Fungeni Macho, for example, is a tale of how Africa was blinded into giving colonialists the power they used to swindle her out of her resources and her potential. With political independence the people thought that they had been saved but neo-colonialism continue to enslave them through Harambee and Fuata Nyayo slogans.
Mabawa (wings in Kiswahili) is a song about lost love. This song was written in collaboration with Kanjii Mbugua.
Adhiambo, written entirely in Dholuo, tells the story of a man in love who wishes to marry his girl friend but is held back by the fact that he is from a different tribe. The song features John Were.
Jana ni jana (yesterday is in the past) urges people not to let their past mistakes stop them from realising their potential.
Ni kii kiega is a celebration of motherhood. The song pays tribute to one’s mother.
Subhaa, the 12th song on the album, praises the Asian woman.
Twende Twende, arguably one of the best albums in Kenya in a while, is by all means a masterpiece that could be used as a yardstick for raising standards of music in Kenya. But that is not to say the album is perfect. What it lacks in poetry-writing it makes up for musically.
“Twende Twende is worth the long wait. And what a way to launch it! Bravo Eric,” Chao Tolle, a presenter with Nairobi’s Capital FM, exclaimed after the album launch performance in January 2007.
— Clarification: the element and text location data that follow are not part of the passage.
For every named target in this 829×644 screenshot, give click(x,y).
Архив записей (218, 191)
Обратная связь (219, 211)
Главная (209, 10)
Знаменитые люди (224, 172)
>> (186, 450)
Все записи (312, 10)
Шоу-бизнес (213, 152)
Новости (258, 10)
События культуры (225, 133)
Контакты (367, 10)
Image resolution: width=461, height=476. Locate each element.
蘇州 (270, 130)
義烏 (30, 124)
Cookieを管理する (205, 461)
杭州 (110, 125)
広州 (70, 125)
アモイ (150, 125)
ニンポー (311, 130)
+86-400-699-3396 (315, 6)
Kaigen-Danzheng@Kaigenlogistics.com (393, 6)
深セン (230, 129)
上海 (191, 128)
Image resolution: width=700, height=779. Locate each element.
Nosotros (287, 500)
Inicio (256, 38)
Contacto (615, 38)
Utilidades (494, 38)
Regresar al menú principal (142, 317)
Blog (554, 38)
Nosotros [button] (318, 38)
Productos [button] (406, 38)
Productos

Wainaina says Twende Twende is available at most music vendors in Kenya, ranging from the street vendor to major establishments like Nu-Metro Media Store, Press PLay, Sarit Centre, 20th Century, Uchumi supermarkets and also online on youtube.com.
With the recording and release of Twende Twende, Wainaina also appears to have come full circle. He is back to where he started with Five Alive: doing music with strong Christian messages.
And before I forget, another highlight of the evening on which the management of Alliance Francaise said Wainaina’s show “had pulled the largest crowd they had ever hosted for a local performance act”, was the stunning performance by up-and-coming musician Sarah Mitaru, backed by 2005 Kora Award winner Neema Ntalel and Wambu Mitaru, who graced the stage and moved the crowd to bits!